Philippe Fabre et Didier Achalme : deux présidents aux profils semblables

Une entreprise emblématique traversant de profondes difficultés, une présidence accusée d’être totalement dépassée, et des dizaines de femmes et d’hommes qui pâtissent de cette situation : du côté de Chaudes-Aigues, la situation trouve un écho tristement familier. Comme la SAEM Super Lioran Développement, la SAEM Caleden est gérée par le Conseil départemental du Cantal. Comme la SAEM Super Lioran, la SAEM Caleden est présidée par l’un des vice-présidents de ce Conseil ; Philippe Fabre pour la première, Didier Achalme pour la seconde. Et comme la SAEM Super Lioran, la SAEM Caleden a à sa tête un président dont le temps est aussi investi à échelle municipale.

En plus de ses fonctions de vice-président du Cantal et de président de la SAEM du Lioran, M. Fabre occupe en effet le siège de maire de Mandailles-Saint-Julien, commune du canton de Vic-sur-Cère. M. Achalme, lui, a récemment officialisé sa candidature aux municipales de 2020 de Massiac, à une demi-heure de Saint-Flour.

Quand les résultats ne sont pas au rendez-vous

On peut penser ce que l’on veut de cette multiplication des mandats, et même l’appeler comme on le souhaite, de décuplement des ambitions publiques à professionnalisation des politiques. Seuls doivent prévaloir les résultats. Or, dans le cas de Caleden comme dans le cas du Lioran, force est de constater que le bilan est affligeant. À Chaudes-Aigues, le marasme économico-judiciaire pèse de tout son poids sur des habitants qui, nécessairement impactés, peinent à garder la tête hors de l’eau. Au Lioran, les salariés constatent rien de moins que « des lacunes abyssales et dangereuses pour la bonne marche de la station ».

J’ai moi-même acquis la conviction que cette professionnalisation des politiques ne fonctionne pas. Ce que je crois, c’est qu’il faut mettre à ces postes de prime importance, des femmes ou des hommes qui peuvent témoigner de véritables compétences pour gérer le type d’établissement dont ils occupent la présidence. Pourquoi, dans le Cantal comme ailleurs, s’obstiner à placer des politiciens à la tête d’entreprises dont ils n’ont pas la moindre idée du fonctionnement ? Pourquoi persister à nommer aux plus hauts postes, des vice-présidents de conseils ou des maires en place ou en devenir, qui devront hiérarchiser leur priorités dans ce riche emploi du temps, et qui prennent déjà des décisions au mieux malheureuses, au pire catastrophiques ?
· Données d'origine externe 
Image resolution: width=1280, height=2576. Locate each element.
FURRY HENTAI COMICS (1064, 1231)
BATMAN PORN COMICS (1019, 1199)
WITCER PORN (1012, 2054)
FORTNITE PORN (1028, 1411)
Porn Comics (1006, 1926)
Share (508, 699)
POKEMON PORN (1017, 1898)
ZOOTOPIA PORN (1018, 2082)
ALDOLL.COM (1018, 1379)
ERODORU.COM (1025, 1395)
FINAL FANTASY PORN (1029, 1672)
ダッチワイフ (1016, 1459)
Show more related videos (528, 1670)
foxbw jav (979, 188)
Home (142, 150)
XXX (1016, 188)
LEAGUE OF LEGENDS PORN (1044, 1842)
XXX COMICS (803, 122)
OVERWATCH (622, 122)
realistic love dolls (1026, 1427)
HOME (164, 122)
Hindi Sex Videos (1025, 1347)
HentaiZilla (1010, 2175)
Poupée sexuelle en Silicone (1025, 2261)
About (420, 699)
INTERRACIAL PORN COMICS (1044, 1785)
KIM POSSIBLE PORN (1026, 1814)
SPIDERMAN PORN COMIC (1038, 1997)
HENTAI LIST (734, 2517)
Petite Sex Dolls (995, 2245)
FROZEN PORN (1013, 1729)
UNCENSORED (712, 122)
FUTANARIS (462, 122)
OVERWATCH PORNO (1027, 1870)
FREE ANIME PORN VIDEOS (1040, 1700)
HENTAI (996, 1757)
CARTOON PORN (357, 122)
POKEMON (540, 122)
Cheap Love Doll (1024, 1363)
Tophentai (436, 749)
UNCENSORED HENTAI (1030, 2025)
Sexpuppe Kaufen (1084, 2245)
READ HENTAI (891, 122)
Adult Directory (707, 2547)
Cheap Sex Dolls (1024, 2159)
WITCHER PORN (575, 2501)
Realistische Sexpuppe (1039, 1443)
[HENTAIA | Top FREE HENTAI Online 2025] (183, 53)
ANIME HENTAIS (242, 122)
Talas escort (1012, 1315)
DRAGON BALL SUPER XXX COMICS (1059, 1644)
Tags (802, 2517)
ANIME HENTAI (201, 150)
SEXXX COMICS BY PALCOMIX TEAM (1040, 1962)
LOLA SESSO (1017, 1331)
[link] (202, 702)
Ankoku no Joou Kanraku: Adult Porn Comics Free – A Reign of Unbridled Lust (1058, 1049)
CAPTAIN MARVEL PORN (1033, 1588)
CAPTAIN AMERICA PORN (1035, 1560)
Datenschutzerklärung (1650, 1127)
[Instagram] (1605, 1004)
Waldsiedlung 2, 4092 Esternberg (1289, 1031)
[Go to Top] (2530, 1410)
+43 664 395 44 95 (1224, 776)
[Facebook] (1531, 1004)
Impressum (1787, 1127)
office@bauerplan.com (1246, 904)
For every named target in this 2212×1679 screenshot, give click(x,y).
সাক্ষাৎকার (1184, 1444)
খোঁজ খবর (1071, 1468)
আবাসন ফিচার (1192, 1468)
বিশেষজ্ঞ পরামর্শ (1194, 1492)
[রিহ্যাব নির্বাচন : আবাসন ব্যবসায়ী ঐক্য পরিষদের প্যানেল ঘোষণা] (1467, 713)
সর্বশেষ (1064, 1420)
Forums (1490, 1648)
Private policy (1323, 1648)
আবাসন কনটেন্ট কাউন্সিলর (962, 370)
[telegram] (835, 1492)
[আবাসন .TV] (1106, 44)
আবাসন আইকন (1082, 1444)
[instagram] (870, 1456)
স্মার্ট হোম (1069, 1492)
Ce que devrait être le rôle du Conseil départemental

Aujourd’hui, à l’aube de cette nouvelle décennie, il est impératif que la situation change. Le Conseil départemental a vocation à aider le type de structures auquel appartiennent Caleden et la station de ski du Lioran, et d’aider à la création d’emplois ; mais pas de garder ces sociétés sous perfusion. Comme le résument les salariés du Lioran pour La Montagne : « On ne s’improvise pas chef d’une entreprise qui tourne avec plus d’une centaine de salariés lors des périodes où l'activité est la plus forte ».